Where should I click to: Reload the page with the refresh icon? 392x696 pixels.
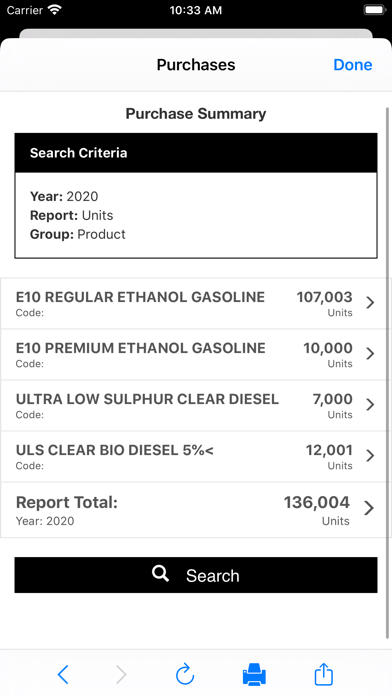pyautogui.click(x=185, y=674)
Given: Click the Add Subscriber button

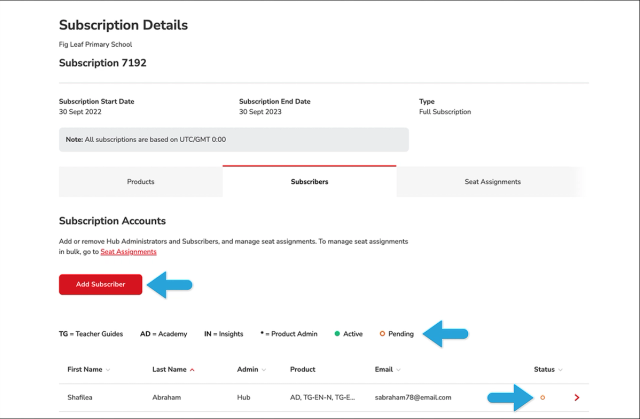Looking at the screenshot, I should tap(100, 284).
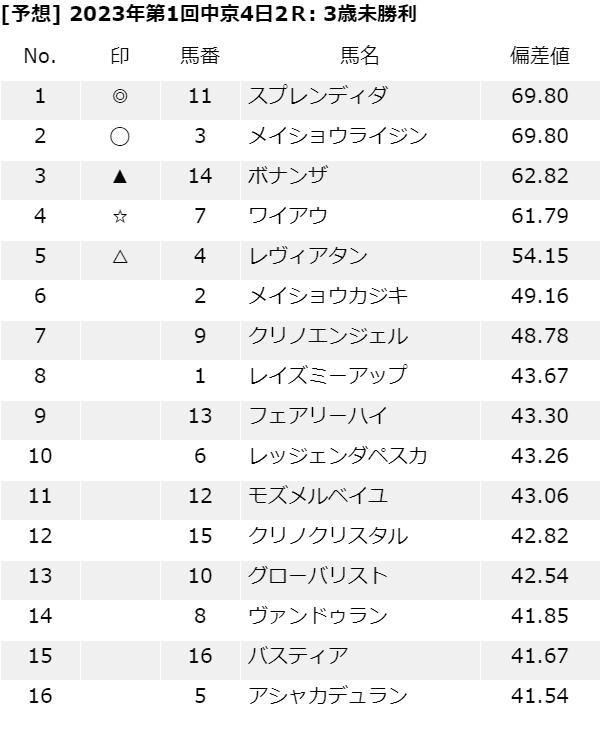
Task: Click the double-circle mark for スプレンディダ
Action: (x=120, y=97)
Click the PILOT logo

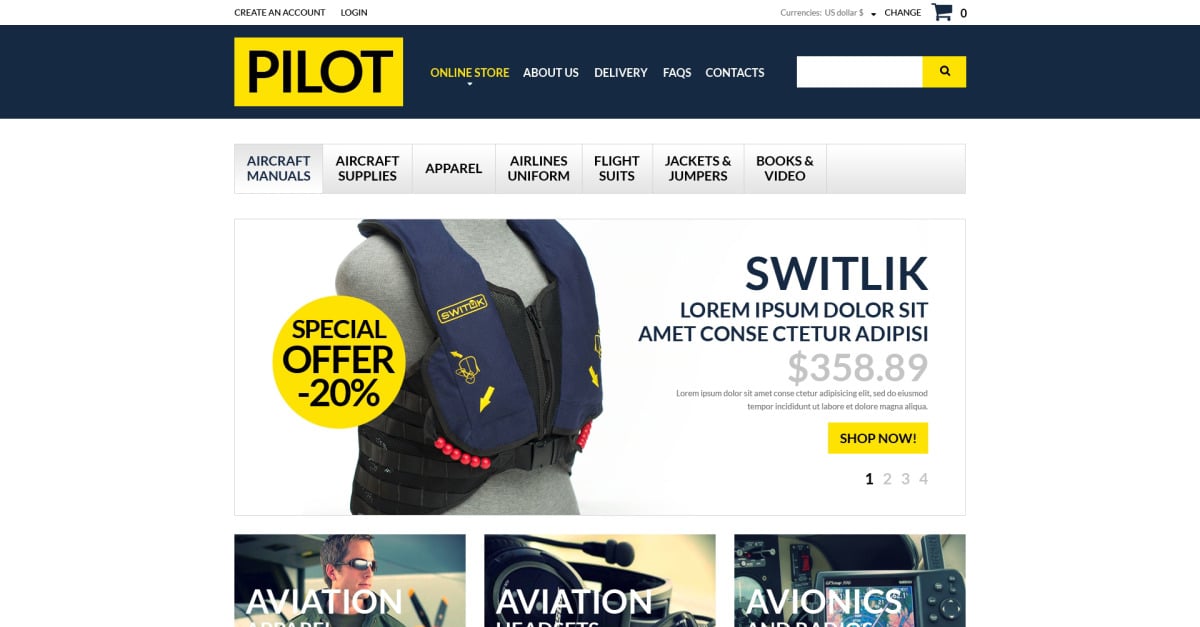pos(319,72)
────────────────────────────────────────
__GOAL OF THE EXERCISE__
Needed here is only the span from the line with "Given: Click the Add Subscriber button" through the last line of the entries, copied exactly with both ends and without pictures.

__OUTPUT BELOW__
Given: Click the Add Subscriber button

Looking at the screenshot, I should tap(100, 284).
Task: Click the double-circle mark for スプレンディダ
Action: (x=120, y=97)
Click the PILOT logo

pos(319,72)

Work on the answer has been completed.